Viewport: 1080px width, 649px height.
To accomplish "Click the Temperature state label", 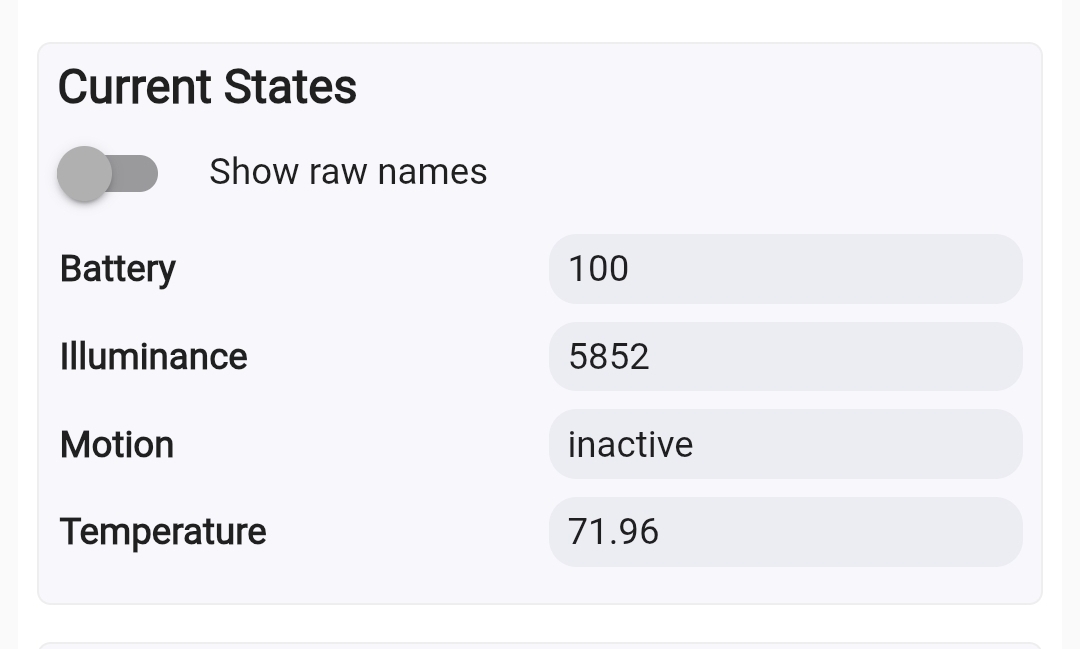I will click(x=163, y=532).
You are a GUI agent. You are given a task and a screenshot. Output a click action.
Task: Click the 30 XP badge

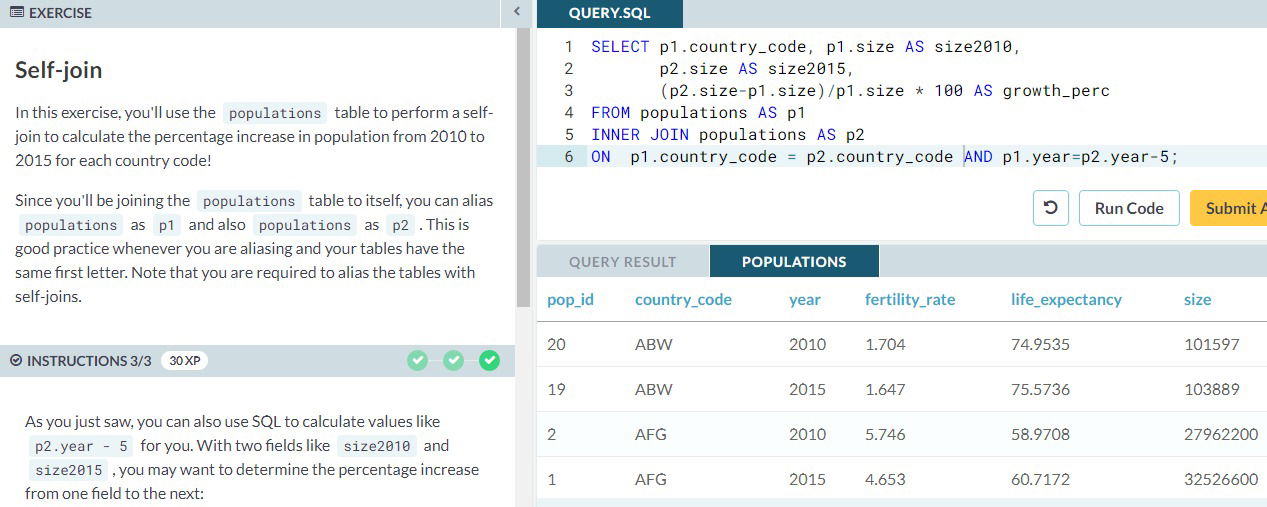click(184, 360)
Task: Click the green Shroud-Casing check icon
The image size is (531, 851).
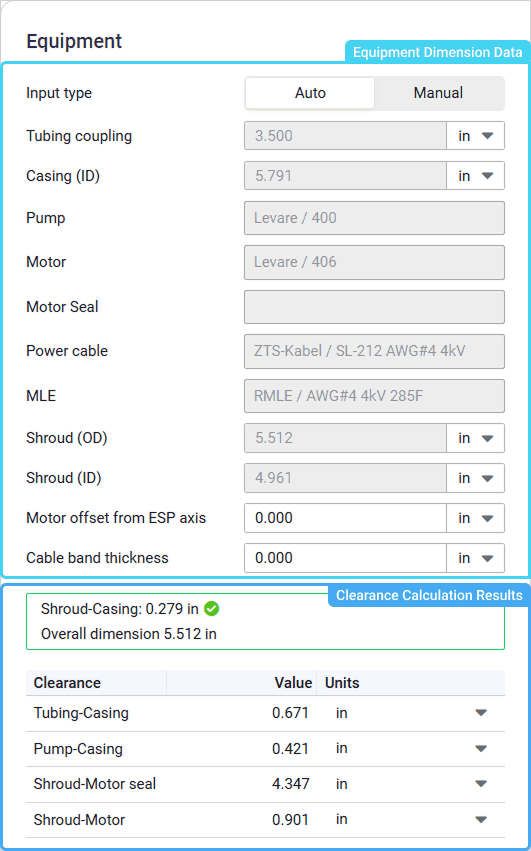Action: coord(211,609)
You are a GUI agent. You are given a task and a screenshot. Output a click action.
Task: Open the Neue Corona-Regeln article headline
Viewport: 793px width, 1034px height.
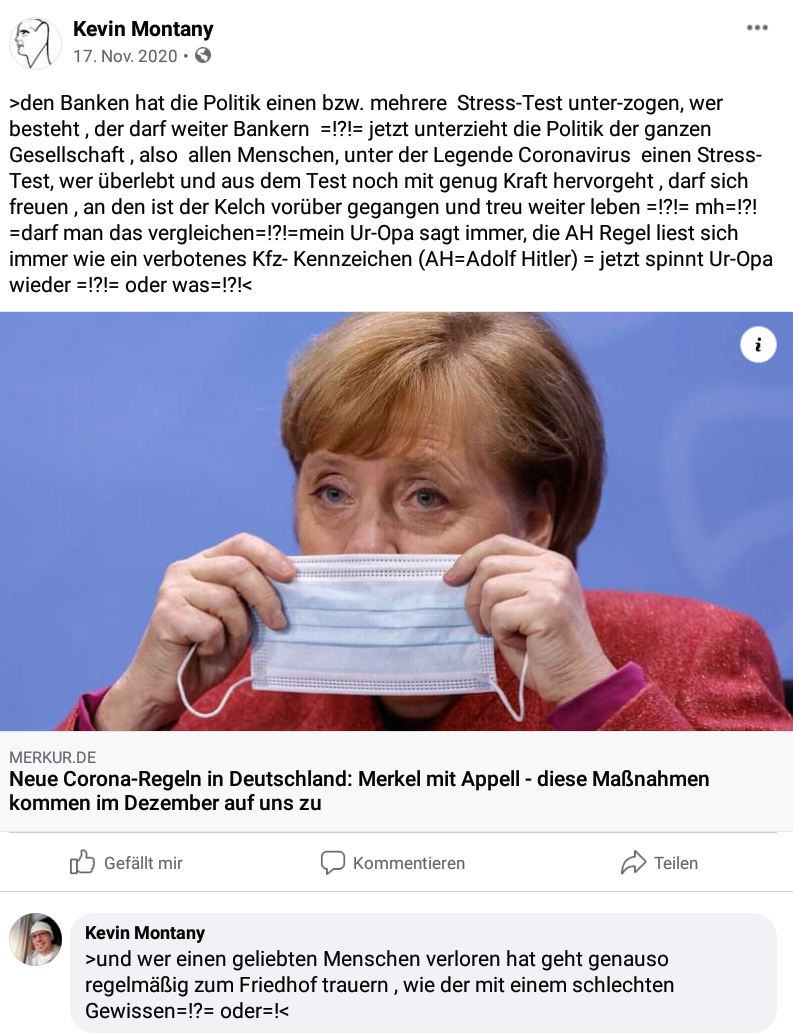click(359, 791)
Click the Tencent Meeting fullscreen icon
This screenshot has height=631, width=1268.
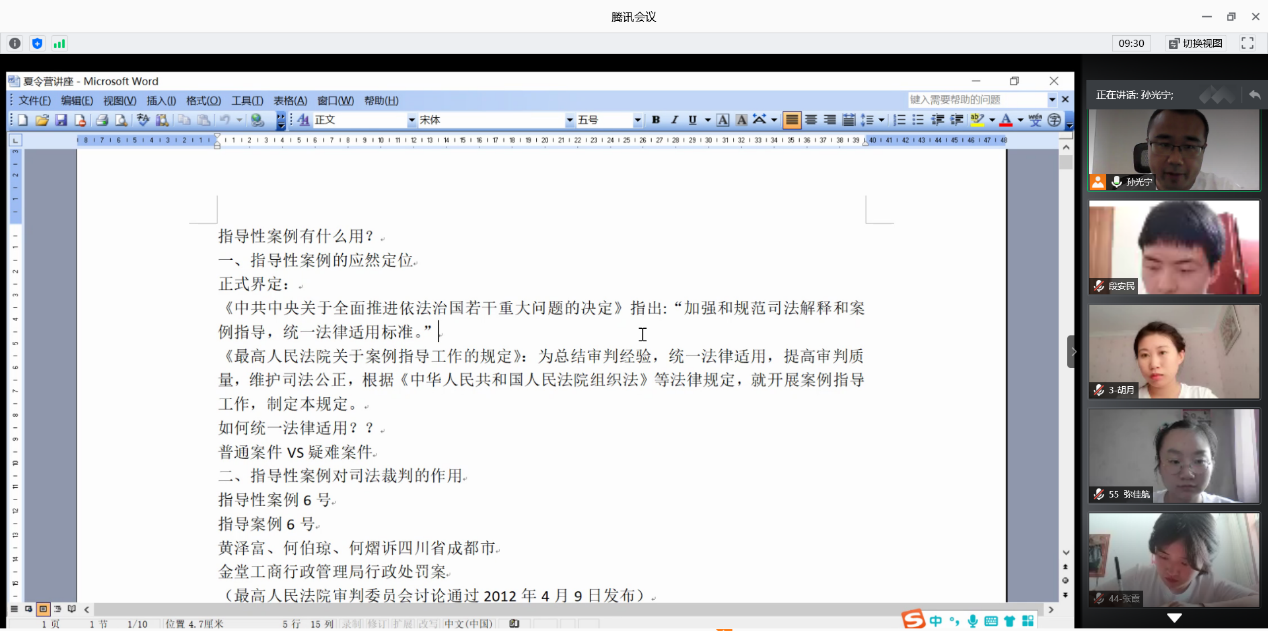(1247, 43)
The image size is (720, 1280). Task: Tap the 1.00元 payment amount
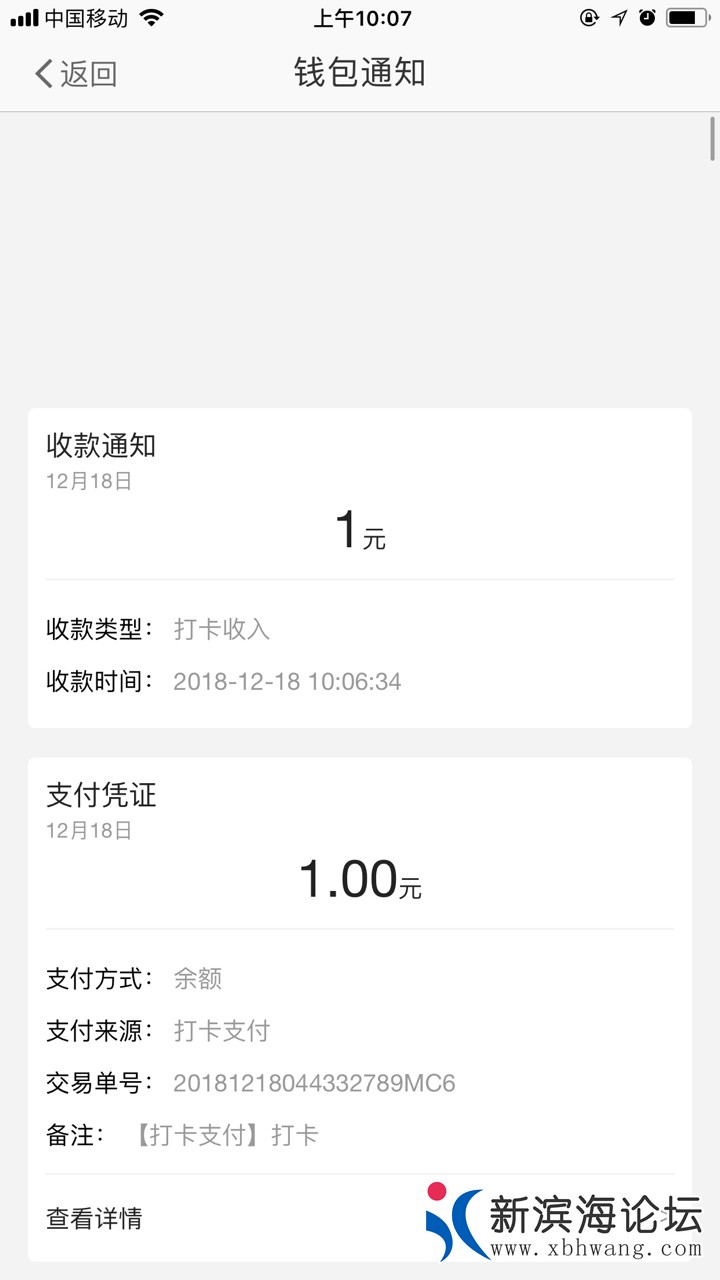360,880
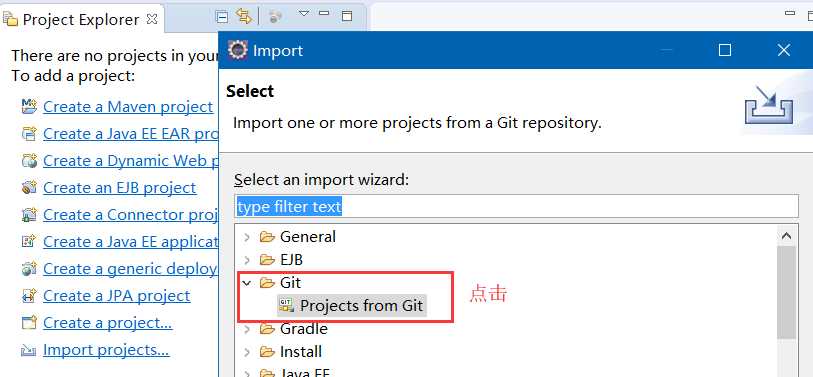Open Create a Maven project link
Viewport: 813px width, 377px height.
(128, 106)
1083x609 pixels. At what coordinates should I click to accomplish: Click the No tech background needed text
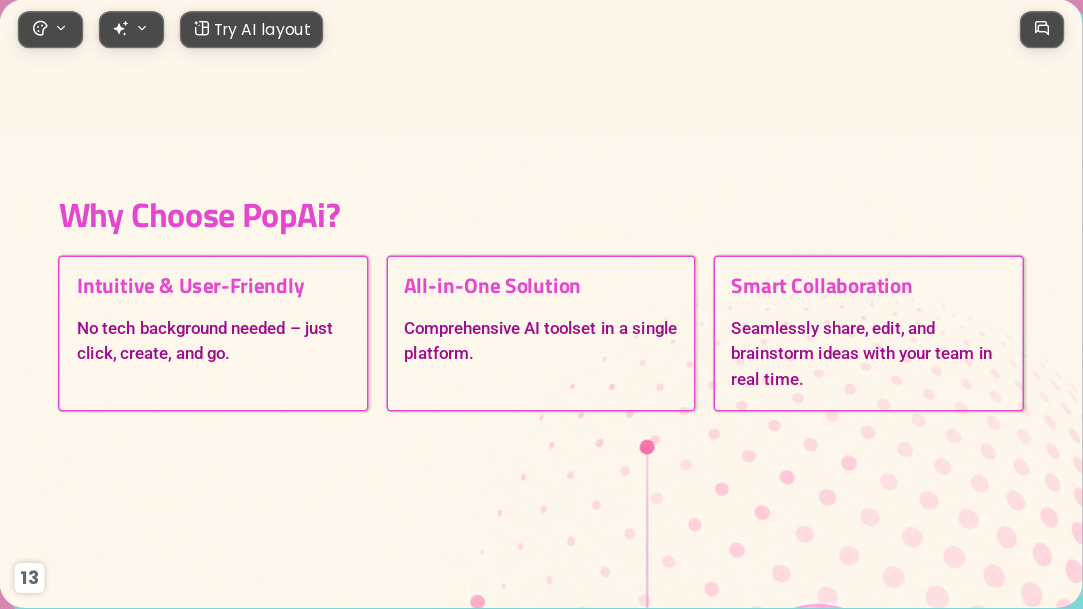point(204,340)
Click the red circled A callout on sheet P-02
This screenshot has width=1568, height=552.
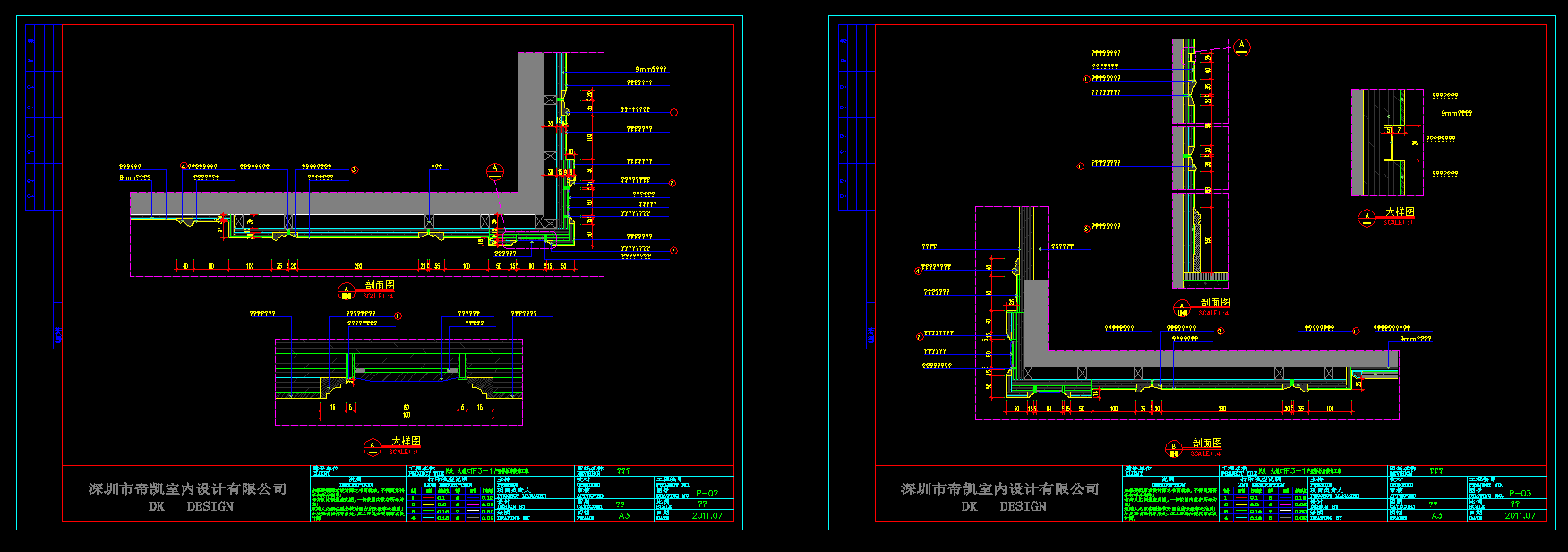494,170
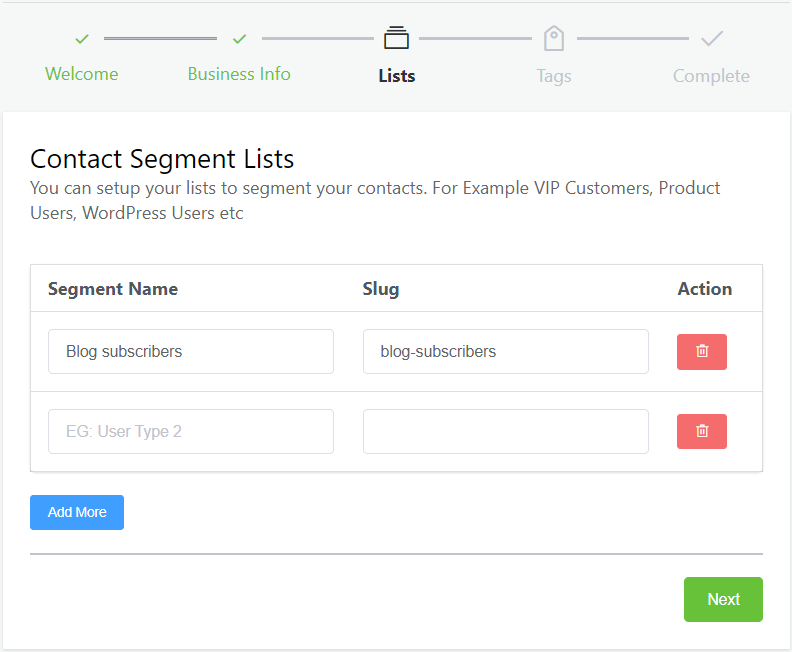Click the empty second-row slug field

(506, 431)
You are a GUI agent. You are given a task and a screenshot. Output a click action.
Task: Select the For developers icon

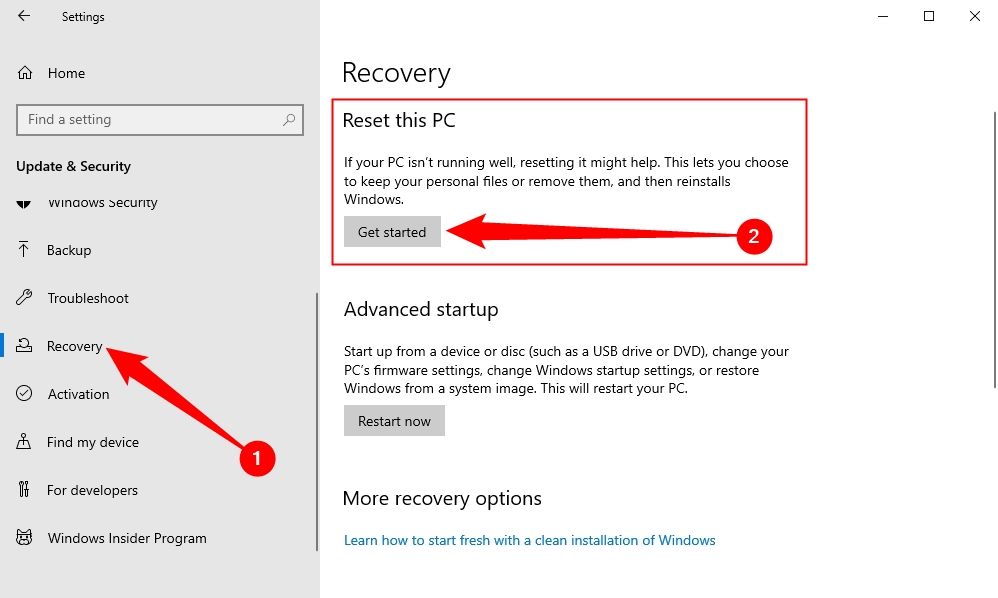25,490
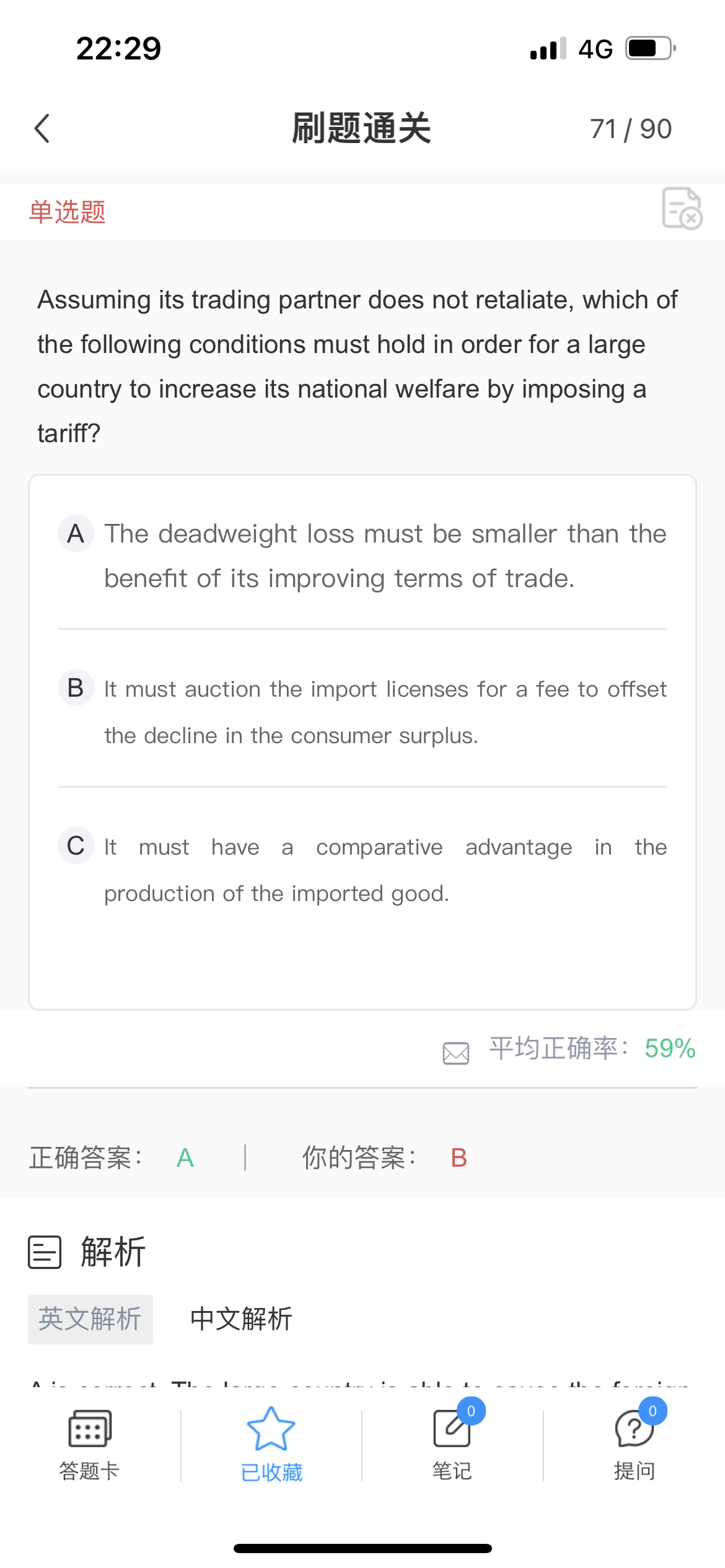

____

BRIEF
Would you transcribe exactly, and only, the lines from the one containing "1083x609 pixels. At" through the last line of the records above, both included, leaving out the pictures?

RESULT OF THIS TASK
1083x609 pixels. At what coordinates should I click to accomplish: Click the No tech background needed text
point(204,340)
Click the red circled A callout on sheet P-02
This screenshot has width=1568, height=552.
494,170
Click the empty second-row slug field

(506, 431)
You are a GUI agent. You are given a task and a screenshot. Output a click action.
Task: Select the For developers icon

25,490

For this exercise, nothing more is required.